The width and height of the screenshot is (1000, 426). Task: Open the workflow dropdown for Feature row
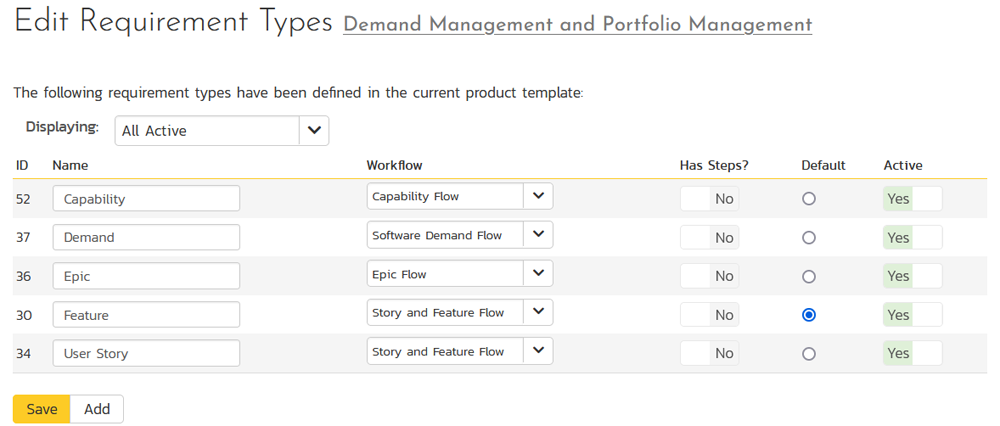click(538, 313)
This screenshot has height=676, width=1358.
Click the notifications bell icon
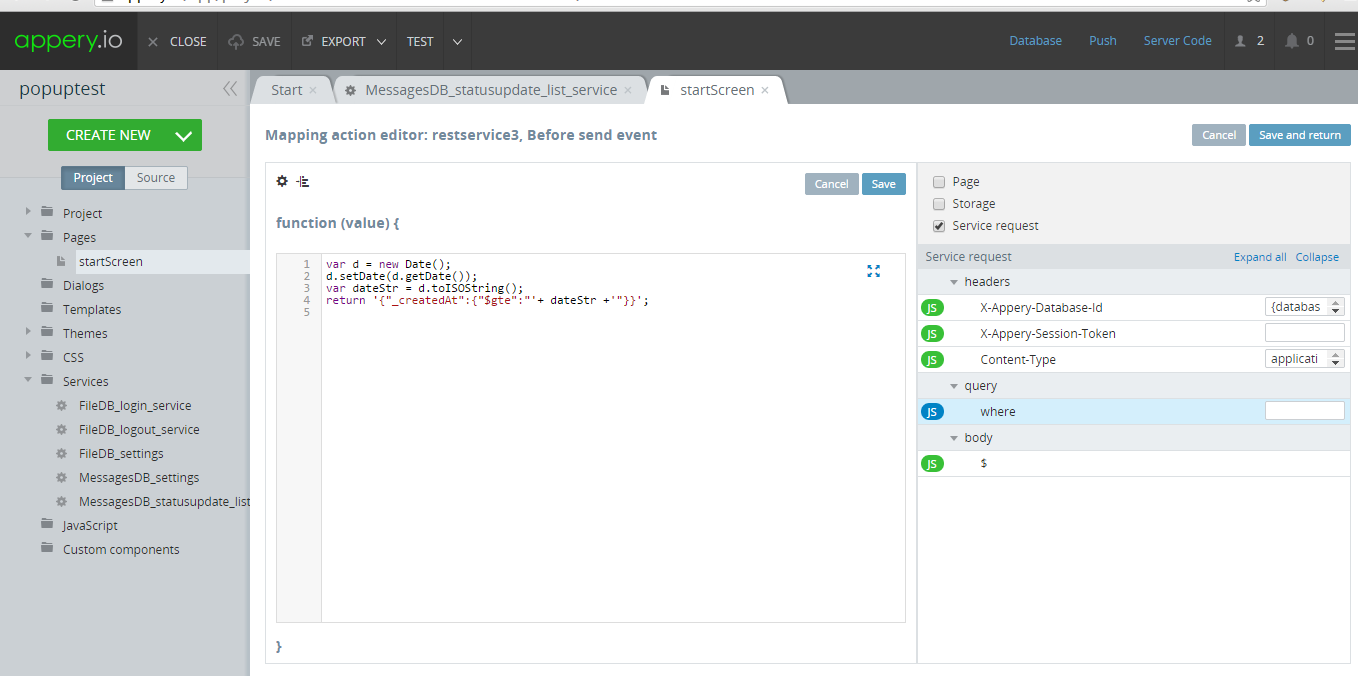coord(1292,41)
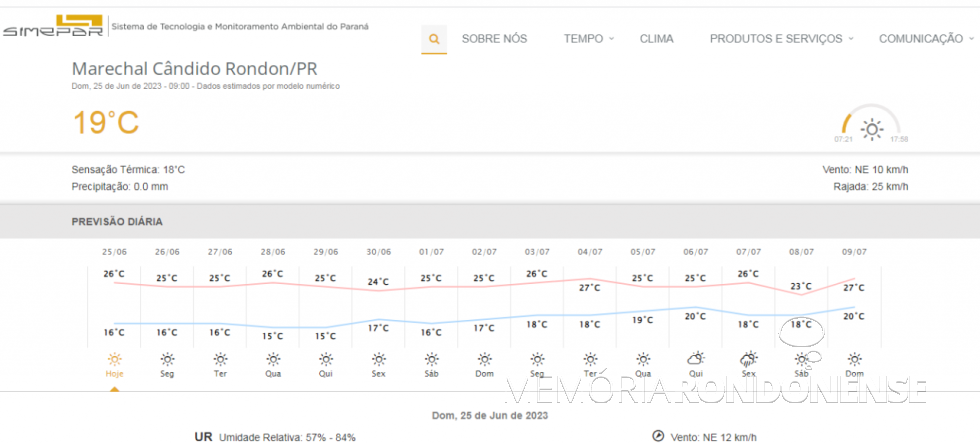Click the sunrise-sunset arc sun icon
Screen dimensions: 980x444
click(872, 129)
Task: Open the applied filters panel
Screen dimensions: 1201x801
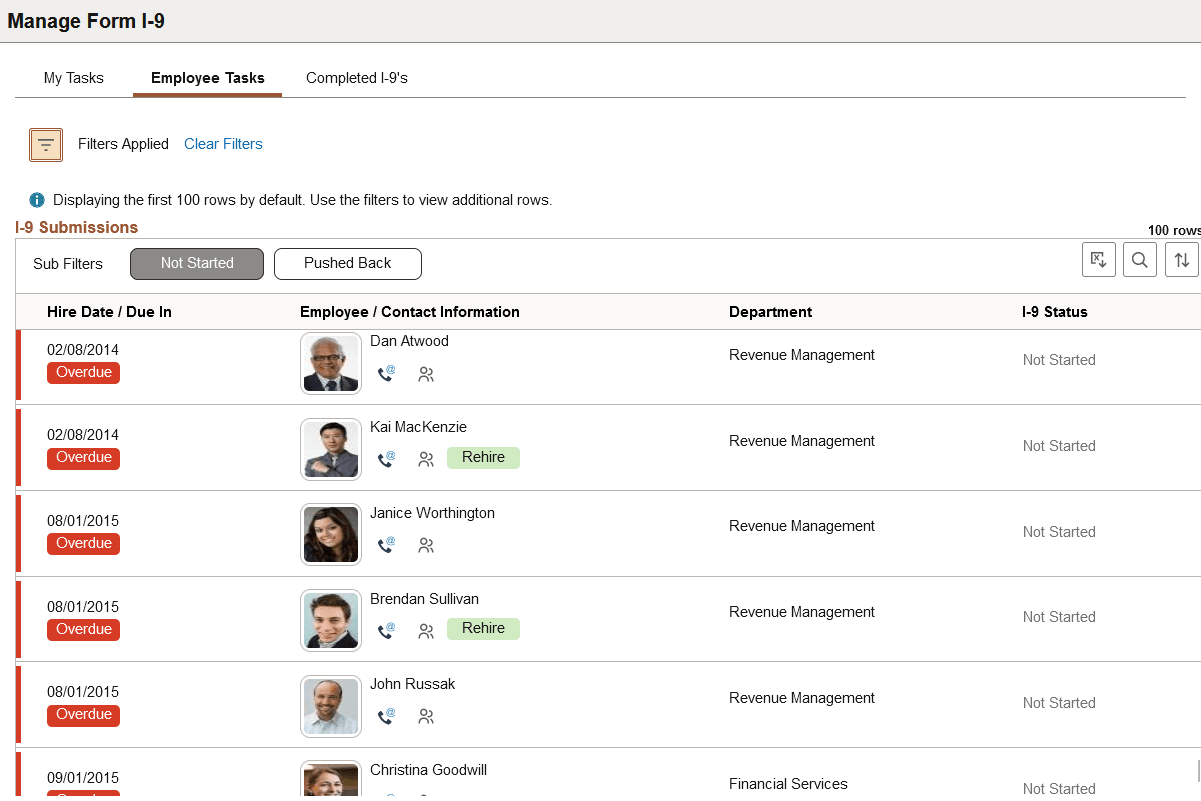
+ + + + + + +
* **Task to complete**: The entries above are to be reproduced exactly, with the pictures dropped.

* **Finished task**:
The width and height of the screenshot is (1000, 426). Task: Open the workflow dropdown for Feature row
click(538, 313)
This screenshot has height=676, width=1358.
Click the notifications bell icon
coord(1292,41)
Click the sunrise-sunset arc sun icon
Screen dimensions: 980x444
click(872, 129)
Task: Open the applied filters panel
Screen dimensions: 1201x801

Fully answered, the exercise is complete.